━━━ Given data
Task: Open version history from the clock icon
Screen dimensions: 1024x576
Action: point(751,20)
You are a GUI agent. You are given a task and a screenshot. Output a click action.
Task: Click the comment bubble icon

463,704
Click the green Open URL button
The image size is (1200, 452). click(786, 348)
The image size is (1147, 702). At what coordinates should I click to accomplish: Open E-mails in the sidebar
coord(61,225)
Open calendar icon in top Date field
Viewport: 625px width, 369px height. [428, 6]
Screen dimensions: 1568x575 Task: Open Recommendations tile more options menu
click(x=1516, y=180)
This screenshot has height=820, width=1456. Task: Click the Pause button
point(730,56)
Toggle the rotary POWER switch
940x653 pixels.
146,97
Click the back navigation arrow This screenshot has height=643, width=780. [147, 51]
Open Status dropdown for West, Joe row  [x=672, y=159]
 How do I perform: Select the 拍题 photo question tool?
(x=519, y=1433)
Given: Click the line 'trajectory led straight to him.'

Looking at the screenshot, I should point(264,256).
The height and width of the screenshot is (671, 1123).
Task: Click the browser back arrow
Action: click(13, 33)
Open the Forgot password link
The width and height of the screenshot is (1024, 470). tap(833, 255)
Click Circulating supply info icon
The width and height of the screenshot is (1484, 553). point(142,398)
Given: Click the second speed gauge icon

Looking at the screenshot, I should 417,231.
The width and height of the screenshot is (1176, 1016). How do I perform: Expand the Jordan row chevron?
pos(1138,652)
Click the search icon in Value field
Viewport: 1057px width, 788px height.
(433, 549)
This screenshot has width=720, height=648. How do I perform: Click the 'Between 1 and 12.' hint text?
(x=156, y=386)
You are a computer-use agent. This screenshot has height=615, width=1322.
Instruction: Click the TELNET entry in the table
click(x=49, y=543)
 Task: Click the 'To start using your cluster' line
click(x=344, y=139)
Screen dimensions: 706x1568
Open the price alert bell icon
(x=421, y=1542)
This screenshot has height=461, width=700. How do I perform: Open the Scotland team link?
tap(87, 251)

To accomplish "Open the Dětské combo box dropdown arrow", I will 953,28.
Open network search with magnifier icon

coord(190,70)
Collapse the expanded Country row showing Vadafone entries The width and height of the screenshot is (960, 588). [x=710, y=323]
━━━━━━
All lines in the records with the string "agent" should be copied out.

§ **Answer space**:
You are a GUI agent. You are given a task and a screenshot. Output a click action.
You are a computer-use agent. This screenshot has height=615, width=1322.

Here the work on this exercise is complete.